Mr. Inbar and Mr. Lammers found that conservatives fear that revealing their political identity will have negative consequences. This is why New York University-based psychologist Jonathan Haidt, a self-described centrist, has compared the experience of being a conservative graduate student to being a closeted gay student in the 1980s.

In 2011, Mr. Haidt addressed this very issue at a meeting of the Society for Personality and Social Psychology — the same group that Mr. Inbar and Mr. Lammer surveyed. Mr. Haidt’s talk, “The Bright Future of Post-Partisan Social Psychology,” caused a stir. The professor, whose new book “The Righteous Mind” examines the moral roots of our political positions, asked the nearly 1,000 academics and students in the room to raise their hands if they were liberals. Nearly 80 percent of the hands went up. When he asked whether there were any conservatives in the house, just three hands — 0.3 percent — went up.

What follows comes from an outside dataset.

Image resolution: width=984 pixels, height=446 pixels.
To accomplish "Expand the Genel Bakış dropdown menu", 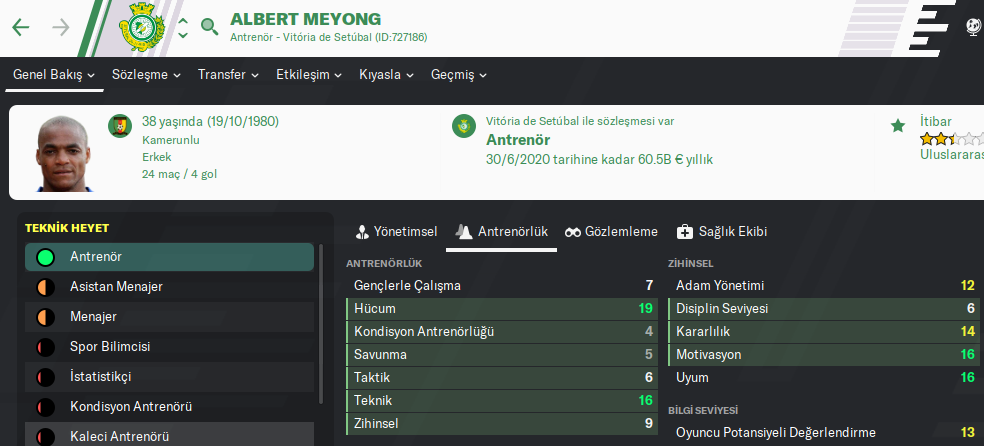I will 54,75.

[…]”Because of the way the confirmation bias works,” Mr. Haidt says, referring to the pervasive psychological tendency to seek only supporting evidence for one’s beliefs, “you need people around who don’t start with the same bias. You need some non-liberals, and ideally some conservatives.”

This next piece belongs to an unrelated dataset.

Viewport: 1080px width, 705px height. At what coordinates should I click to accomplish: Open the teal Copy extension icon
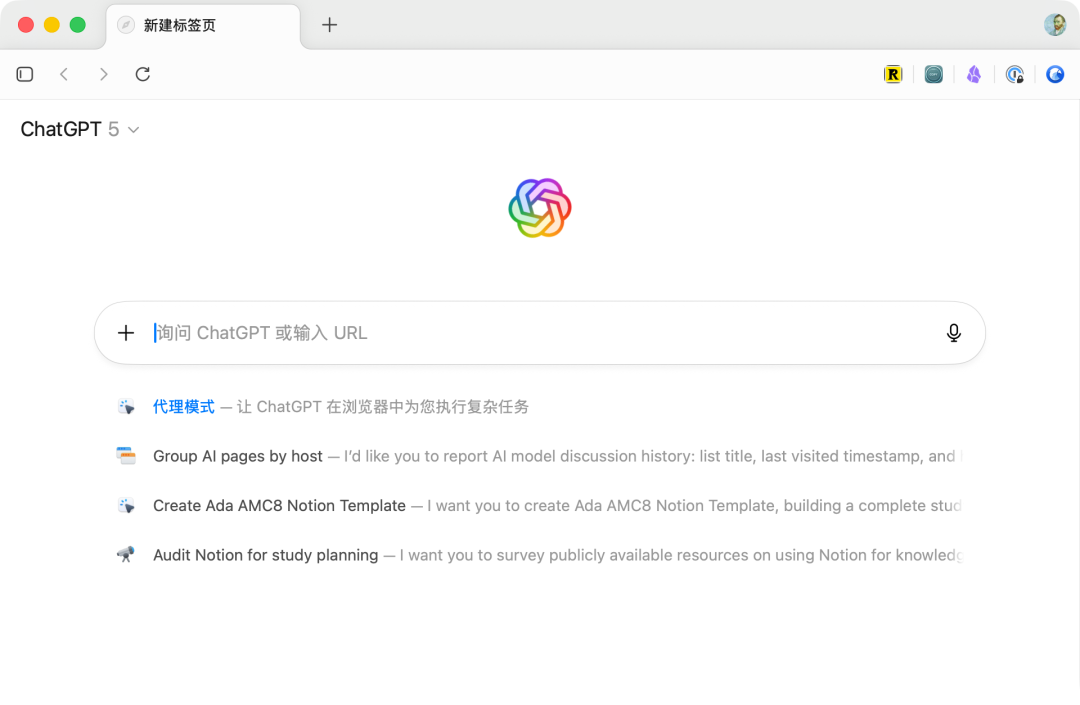click(x=933, y=74)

But that’s not all – those findings are confirmed by other studies of campaign donations by professors:

Professors, administrators and others employed at the eight universities of the Ivy League have given $375,932 to Obama and $60,465 to Romney, according to data compiled by the Center for Responsive Politics, a Washington watchdog group that tracks campaign finance issues.

[…]The president’s academic advantage extends behind the Northeast’s ivied walls and into the Midwest.

At Ohio State University in Columbus, for example, Obama has raised $18,230 from faculty and staff, compared with Romney’s $3,500.

How did this massive imbalance happen? Answer: active discrimination against minority viewpoints. Secular leftists discriminate against conservatives in hiring and employment decisions. This is because liberalism is a false ideology, and the only way to maintain it is to punish anyone who disagrees with it. Allow any sort of open, rational discussion of methodology or evidence undermines the delusion that the elites are trying to maintain.